Eles realizam ainda a chamada inspeção de infraestrutura, verificando nos terminais de cargas e passageiros itens como climatização, ocorrência de vetores, manejo de resíduos, limpeza e desinfecção, manejo de fluidos, condições de cantinas e lanchonetes e qualidade da água para consumo.
Um dos servidores do Porto de Santos é responsável pela emissão de Autorização de Funcionamento de Empresa (AFE) àquelas empresas que armazenam mercadorias sob fiscalização da Vigilância Sanitária e aos prestadores de serviço de coleta de resíduos e limpeza em porões de navios, em cumprimento às RDCs 345 e 346 da Anvisa. Este servidor também emite pareceres sobre mercadorias abandonadas, por demanda da Receita Federal, pois o órgão só faz a doação de alimentos e outros produtos porventura abandonados no porto depois de a Agência se pronunciar sobre a sua qualidade. Por fim, existe ainda o acompanhamento de incineração de drogas apreendidas pela Receita em operações no complexo.
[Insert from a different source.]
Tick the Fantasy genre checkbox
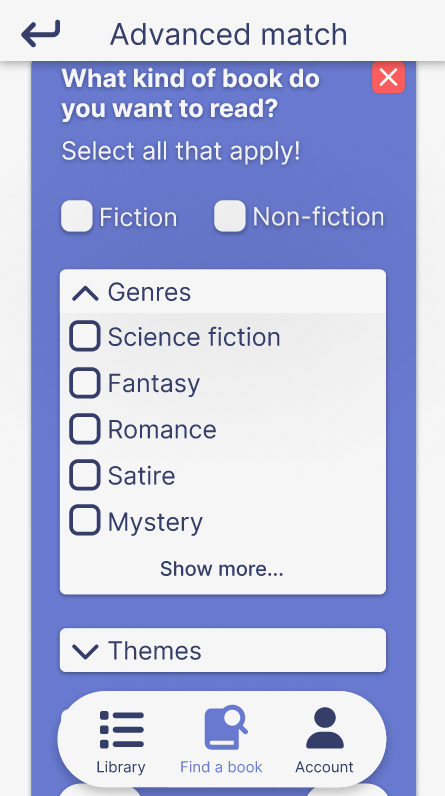This screenshot has height=796, width=445. [x=84, y=383]
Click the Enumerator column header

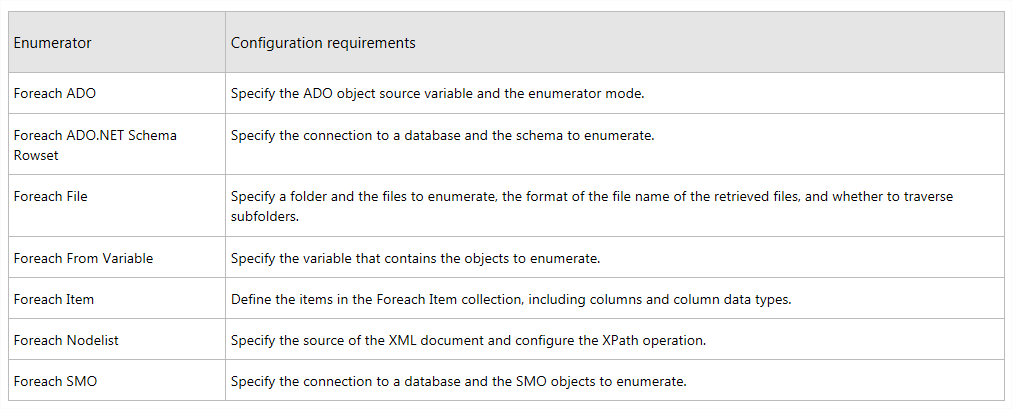(53, 43)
Três servidores fazem serviços administrativos e três são motoristas.
Três momentos da inspeção – Na manhã chuvosa e ventosa de 13 de agosto, o fiscal do Posto da Anvisa de Santos Rodrigo Balbuena Machado preparava-se para mais um dia na rotina de fiscalização do maior porto da América Latina. Ele consultava sites para se inteirar da movimentação de embarcações no complexo portuário. Naquele dia, 91 navios aguardavam na barra de Santos para atracar, embarcar ou desembarcar vários tipos de cargas. Dentro em pouco, Rodrigo sairia do posto, localizado no bairro Aparecida, para se dirigir ao cais conhecido como Alamoa. Atracado no local, o navio Stolt Spray, de bandeira caimanesa, um monstro de 162 metros de comprimento capaz de deslocar 14 mil litros de água quando em deslocamento, aguardava pela inspeção de bordo da Anvisa.
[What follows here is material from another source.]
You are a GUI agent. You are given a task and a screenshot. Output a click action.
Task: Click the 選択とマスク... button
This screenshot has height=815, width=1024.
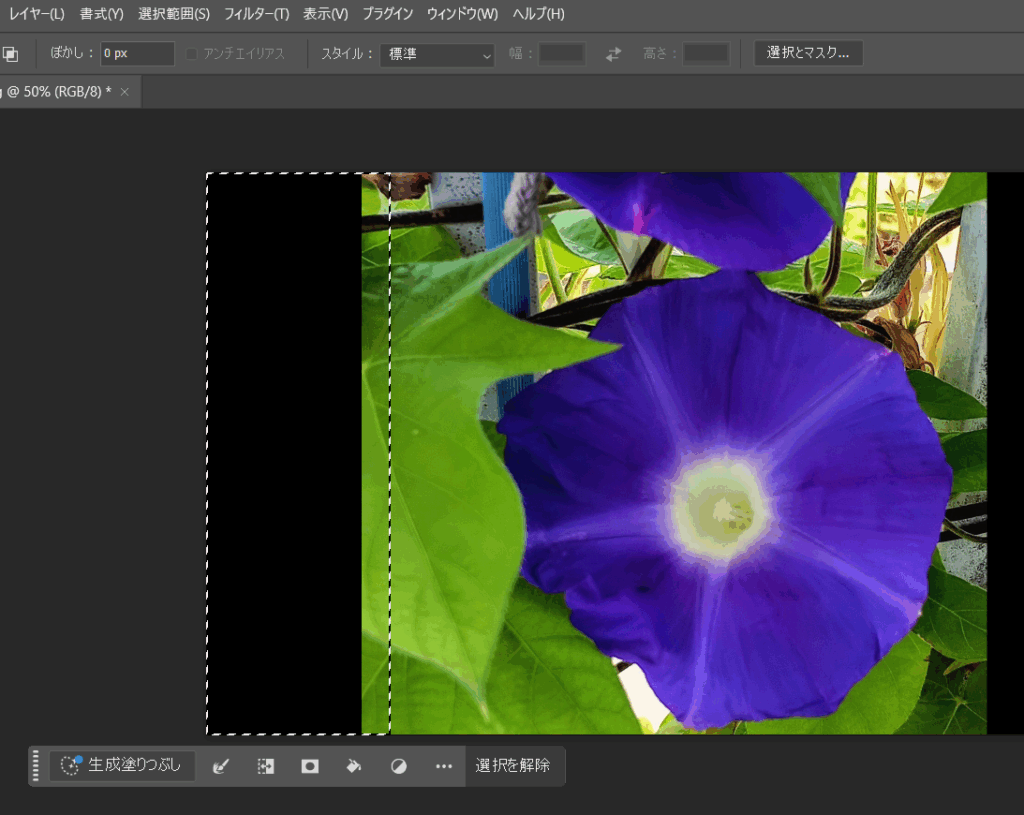point(808,54)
Ao final de três horas de inspeção, depois de analisar documentos e circular por diversos compartimentos do navio, o fiscal encerra o detalhado trabalho, desejando “Good travel” ao sisudo comandante russo do navio. O Stolt Spray levava uma carga tóxica de ácido acético para o Porto de Paranaguá, no Paraná. Ele seguiria viagem chancelado pelo Certificado de Controle Sanitário de Bordo fornecido pela Anvisa.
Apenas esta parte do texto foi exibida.